Lee P I, Chang M H, Chen D S, Hsu H C, Lee C Y
Department of Pediatrics, College of Medicine, National Taiwan University, Taipei, Republic of China.
J Pediatr Gastroenterol Nutr. 1990 Jul;11(1):27-31. doi: 10.1097/00005176-199007000-00005.
Serum alpha-fetoprotein (AFP) values in 61 patients with neonatal hepatitis were compared with the normal ranges of AFP in infants and were expressed as standard deviation (SD) scores. The size of SD score indicates how many standard deviations the measured AFP value is away from the mean value of the normal population. An extremely elevated AFP value is arbitrarily defined as a SD score higher than 4.0, i.e., above mean + 4 SD. The result showed that rapid recovery from jaundice before 6 months of age occurred in 16 of 17 (94%) with SD scores of AFP lower than 4.0. By contrast, in 26 with SD scores of AFP higher than 4.0, 17 (65%) has less favorable clinical courses, either slow in recovery or progressing to chronic liver disease and even death. This correlation between AFP level and prognosis was related to the fact that higher AFP values were associated with more severe inflammatory changes in the liver, as assessed from either biochemical parameters (peak total and direct bilirubin levels) or histological findings (portal inflammation and giant cell transformation.
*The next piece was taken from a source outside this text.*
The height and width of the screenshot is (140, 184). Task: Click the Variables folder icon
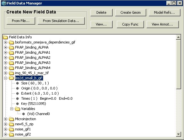click(18, 109)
将61例新生儿肝炎患者的血清甲胎蛋白(AFP)值与婴儿AFP正常范围进行比较,并以标准差(SD)评分表示。SD评分的大小表明所测AFP值偏离正常人群平均值的标准差数量。AFP值极度升高被任意定义为SD评分高于4.0,即高于平均值+4SD。结果显示,17例SD评分低于4.0的患者中有16例(94%)在6个月龄前黄疸迅速消退。相比之下,26例SD评分高于4.0的患者中,17例(65%)临床病程较差,要么恢复缓慢,要么进展为慢性肝病甚至死亡。AFP水平与预后之间的这种相关性与以下事实有关:从生化参数(总胆红素和直接胆红素峰值水平)或组织学结果(门脉炎症和巨细胞转化)评估,较高的AFP值与肝脏更严重的炎症变化相关。